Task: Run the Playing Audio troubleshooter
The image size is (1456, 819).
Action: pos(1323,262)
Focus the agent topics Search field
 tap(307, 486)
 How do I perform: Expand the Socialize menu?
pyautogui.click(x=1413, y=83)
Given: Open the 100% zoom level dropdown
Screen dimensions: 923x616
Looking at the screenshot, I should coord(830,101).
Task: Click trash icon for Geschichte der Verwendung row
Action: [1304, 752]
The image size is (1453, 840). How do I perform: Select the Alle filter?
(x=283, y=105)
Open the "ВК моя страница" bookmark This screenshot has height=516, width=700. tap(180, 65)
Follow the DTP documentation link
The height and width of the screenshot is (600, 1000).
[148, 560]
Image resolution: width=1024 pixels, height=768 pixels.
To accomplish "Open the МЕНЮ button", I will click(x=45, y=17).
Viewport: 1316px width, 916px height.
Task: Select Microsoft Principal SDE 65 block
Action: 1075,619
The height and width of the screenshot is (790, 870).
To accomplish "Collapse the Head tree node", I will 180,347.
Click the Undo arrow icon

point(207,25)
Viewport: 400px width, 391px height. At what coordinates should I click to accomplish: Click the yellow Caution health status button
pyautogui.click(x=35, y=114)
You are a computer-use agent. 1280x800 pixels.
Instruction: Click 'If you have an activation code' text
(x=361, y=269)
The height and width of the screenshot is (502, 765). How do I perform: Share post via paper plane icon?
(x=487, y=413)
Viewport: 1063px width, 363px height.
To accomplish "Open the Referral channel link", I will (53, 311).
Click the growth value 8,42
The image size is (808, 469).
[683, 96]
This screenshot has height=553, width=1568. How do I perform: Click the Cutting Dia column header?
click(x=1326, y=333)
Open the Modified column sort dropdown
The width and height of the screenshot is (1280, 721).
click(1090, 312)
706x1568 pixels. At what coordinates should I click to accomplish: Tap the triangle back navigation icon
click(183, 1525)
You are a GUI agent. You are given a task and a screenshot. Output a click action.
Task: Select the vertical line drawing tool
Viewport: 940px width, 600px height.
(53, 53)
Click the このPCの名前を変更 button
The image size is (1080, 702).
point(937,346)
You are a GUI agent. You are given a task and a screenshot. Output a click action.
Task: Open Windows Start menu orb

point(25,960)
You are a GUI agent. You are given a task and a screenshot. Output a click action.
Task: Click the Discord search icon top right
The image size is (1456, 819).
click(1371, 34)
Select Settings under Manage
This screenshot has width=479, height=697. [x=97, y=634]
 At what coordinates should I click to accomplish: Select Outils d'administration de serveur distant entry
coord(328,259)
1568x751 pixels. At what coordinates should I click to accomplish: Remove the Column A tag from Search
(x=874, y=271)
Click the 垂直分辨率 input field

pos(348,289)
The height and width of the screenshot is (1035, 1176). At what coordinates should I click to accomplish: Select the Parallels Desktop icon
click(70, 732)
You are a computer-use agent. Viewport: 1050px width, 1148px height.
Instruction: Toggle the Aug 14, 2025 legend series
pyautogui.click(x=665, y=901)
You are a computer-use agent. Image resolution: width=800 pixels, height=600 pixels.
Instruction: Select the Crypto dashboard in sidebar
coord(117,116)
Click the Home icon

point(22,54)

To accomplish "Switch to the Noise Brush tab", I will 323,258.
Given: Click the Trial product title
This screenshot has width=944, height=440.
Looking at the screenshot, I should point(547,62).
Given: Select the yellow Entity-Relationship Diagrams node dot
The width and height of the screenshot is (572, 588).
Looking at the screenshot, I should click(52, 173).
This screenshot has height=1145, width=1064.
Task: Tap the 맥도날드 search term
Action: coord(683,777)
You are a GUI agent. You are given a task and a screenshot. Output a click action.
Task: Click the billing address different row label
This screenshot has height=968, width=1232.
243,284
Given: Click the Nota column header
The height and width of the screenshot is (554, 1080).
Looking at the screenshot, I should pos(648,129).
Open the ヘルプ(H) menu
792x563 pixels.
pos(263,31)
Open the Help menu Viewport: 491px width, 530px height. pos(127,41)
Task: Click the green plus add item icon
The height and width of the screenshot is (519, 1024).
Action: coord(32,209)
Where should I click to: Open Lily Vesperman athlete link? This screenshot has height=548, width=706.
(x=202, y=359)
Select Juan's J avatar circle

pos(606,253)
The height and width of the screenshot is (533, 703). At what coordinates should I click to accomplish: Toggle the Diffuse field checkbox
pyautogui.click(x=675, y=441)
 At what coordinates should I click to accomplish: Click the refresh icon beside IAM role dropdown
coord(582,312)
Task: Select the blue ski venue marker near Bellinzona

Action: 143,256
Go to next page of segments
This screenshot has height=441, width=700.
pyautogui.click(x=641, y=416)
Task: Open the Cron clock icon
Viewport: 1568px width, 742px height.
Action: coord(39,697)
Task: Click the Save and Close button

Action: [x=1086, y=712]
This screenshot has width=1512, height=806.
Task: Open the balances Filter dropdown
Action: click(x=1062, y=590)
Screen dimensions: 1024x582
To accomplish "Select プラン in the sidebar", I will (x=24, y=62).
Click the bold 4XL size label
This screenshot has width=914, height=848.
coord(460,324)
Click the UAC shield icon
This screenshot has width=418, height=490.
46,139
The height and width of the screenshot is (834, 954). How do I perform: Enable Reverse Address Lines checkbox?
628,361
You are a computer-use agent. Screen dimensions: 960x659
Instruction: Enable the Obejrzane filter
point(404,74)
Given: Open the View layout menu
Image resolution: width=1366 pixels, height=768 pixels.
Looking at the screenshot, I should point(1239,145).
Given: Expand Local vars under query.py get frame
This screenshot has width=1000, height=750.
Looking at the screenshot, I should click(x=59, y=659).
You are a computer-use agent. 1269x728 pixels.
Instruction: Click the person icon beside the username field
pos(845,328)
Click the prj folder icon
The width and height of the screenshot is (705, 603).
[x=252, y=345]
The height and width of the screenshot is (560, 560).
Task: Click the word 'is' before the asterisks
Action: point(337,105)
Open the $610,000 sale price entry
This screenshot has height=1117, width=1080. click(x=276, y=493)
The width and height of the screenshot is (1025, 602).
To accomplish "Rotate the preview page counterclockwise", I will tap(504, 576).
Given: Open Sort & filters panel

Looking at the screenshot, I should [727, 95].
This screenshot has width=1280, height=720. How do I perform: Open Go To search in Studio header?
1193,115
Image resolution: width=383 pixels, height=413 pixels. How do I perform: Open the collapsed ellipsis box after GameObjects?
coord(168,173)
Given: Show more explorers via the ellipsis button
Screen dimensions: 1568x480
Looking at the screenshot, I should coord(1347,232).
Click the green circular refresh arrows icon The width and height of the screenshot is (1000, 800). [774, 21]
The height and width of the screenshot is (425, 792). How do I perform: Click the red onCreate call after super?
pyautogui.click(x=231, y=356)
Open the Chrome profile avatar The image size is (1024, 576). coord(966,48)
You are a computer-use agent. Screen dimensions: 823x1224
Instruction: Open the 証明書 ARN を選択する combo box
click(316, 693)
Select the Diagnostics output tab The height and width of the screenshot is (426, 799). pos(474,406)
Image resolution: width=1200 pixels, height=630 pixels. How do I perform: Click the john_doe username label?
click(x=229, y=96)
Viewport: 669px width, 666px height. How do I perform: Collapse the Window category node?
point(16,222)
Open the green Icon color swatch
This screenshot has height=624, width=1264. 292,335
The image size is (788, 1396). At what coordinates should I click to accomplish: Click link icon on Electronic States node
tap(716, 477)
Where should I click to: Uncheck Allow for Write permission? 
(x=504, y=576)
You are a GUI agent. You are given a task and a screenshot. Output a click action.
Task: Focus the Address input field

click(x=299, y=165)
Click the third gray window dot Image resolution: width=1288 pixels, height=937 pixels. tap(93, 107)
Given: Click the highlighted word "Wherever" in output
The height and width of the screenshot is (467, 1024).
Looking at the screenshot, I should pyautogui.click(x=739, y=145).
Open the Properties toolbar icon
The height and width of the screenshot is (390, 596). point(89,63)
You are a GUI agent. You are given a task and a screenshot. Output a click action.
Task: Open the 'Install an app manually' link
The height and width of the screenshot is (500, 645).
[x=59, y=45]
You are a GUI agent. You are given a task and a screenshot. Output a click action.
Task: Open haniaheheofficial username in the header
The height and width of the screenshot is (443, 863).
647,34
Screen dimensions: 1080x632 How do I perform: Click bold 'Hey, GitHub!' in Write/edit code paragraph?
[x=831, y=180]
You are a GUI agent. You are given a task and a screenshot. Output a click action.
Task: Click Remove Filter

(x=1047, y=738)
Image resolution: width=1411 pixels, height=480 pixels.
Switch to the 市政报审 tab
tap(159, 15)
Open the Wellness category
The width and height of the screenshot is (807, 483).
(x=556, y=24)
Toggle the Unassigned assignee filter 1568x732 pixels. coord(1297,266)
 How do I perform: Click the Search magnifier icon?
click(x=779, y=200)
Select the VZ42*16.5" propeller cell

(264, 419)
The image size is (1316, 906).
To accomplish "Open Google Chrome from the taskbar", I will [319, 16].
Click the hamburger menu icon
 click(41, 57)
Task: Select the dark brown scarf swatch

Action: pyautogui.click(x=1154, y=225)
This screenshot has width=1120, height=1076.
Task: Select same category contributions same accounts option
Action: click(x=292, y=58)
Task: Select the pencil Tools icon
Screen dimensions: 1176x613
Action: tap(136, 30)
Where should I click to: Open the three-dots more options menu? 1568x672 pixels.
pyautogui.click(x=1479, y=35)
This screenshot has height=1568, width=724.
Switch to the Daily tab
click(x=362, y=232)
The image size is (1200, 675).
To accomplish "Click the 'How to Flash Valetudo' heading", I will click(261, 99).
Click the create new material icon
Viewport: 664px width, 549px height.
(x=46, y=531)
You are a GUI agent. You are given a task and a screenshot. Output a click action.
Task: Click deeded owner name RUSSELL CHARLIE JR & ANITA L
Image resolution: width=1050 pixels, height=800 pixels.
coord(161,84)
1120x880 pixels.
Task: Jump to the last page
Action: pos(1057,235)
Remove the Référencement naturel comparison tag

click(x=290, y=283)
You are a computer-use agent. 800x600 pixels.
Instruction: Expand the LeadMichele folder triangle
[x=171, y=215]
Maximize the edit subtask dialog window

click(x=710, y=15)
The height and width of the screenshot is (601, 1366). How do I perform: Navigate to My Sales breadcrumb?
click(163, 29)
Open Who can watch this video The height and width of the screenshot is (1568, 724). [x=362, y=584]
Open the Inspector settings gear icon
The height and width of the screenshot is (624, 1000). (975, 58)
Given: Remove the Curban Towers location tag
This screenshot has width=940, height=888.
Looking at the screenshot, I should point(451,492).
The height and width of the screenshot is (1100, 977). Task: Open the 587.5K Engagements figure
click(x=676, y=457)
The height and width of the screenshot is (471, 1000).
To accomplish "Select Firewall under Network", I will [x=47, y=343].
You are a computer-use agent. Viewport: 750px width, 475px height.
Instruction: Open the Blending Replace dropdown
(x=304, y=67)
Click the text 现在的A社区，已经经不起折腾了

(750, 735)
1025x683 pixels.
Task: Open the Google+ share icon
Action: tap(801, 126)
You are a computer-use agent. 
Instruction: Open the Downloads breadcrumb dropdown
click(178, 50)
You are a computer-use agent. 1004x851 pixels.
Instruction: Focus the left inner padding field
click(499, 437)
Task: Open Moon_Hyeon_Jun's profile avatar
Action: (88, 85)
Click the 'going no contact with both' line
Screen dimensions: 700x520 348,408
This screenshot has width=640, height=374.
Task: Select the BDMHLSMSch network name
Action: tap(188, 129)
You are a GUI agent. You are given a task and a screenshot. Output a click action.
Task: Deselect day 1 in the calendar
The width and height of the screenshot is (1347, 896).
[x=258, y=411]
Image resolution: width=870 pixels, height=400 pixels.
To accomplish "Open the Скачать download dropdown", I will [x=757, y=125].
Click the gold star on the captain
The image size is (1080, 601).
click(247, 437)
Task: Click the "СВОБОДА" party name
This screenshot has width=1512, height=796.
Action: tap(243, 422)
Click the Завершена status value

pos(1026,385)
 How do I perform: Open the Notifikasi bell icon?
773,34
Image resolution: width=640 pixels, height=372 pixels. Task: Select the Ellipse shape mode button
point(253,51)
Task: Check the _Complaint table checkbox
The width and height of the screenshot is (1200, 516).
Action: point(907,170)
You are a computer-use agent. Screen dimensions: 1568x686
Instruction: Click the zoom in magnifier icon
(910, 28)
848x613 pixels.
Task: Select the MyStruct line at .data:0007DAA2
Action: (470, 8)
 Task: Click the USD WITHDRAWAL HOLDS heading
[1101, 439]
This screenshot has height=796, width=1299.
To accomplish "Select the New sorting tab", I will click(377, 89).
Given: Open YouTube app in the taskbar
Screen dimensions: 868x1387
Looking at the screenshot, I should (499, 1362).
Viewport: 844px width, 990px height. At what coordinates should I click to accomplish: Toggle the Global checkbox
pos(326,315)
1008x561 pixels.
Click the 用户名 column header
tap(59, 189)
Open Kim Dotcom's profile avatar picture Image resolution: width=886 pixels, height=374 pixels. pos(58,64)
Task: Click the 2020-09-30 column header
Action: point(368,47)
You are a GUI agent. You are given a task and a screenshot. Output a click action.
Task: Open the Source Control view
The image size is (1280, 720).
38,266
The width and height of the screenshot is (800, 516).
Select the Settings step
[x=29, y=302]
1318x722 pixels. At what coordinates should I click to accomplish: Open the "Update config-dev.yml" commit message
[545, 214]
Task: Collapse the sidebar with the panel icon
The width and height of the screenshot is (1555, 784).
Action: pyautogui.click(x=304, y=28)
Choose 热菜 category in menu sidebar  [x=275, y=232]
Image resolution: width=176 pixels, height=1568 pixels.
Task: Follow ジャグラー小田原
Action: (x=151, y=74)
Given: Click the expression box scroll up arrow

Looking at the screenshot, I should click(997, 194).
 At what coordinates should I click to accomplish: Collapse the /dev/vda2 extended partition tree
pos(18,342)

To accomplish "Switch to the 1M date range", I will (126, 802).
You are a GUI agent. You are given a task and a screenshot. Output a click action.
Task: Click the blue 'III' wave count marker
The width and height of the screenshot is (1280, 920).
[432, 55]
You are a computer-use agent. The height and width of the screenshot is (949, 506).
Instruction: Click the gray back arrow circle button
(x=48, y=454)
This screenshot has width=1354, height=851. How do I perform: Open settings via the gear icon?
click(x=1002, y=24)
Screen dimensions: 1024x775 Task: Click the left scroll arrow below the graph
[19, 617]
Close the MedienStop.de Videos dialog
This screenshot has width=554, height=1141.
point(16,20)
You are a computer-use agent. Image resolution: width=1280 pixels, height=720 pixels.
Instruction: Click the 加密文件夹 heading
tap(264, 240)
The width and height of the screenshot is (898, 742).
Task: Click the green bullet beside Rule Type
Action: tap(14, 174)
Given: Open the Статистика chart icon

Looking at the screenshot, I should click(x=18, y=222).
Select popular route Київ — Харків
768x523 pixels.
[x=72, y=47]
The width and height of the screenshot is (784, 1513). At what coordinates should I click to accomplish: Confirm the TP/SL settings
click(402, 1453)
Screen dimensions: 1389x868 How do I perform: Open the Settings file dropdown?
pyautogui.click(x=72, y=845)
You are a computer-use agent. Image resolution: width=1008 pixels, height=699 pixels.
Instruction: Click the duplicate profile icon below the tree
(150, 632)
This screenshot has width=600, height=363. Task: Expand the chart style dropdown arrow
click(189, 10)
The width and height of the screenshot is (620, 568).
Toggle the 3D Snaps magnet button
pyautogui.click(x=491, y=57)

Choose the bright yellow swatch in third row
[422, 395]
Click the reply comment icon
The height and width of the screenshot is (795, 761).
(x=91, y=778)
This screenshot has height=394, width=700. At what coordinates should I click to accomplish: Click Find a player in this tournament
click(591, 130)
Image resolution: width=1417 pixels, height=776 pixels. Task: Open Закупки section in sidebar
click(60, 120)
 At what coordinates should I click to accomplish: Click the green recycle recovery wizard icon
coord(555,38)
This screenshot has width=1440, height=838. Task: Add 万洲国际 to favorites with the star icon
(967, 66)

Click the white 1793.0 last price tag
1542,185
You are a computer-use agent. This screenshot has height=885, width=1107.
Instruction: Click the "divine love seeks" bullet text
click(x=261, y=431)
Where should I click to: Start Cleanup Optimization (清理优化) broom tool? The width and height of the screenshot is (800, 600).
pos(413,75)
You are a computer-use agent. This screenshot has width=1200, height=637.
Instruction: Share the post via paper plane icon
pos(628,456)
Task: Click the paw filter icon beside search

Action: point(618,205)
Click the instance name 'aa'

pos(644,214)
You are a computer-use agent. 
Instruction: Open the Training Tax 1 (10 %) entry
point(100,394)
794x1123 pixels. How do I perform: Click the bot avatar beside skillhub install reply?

- - -

§ Your instructions
Go through the lines above and copy any that contain "Chrome".

§ Your solution
Open the Chrome profile avatar The image size is (1024, 576). coord(966,48)
To accomplish "Open Google Chrome from the taskbar", I will [319, 16].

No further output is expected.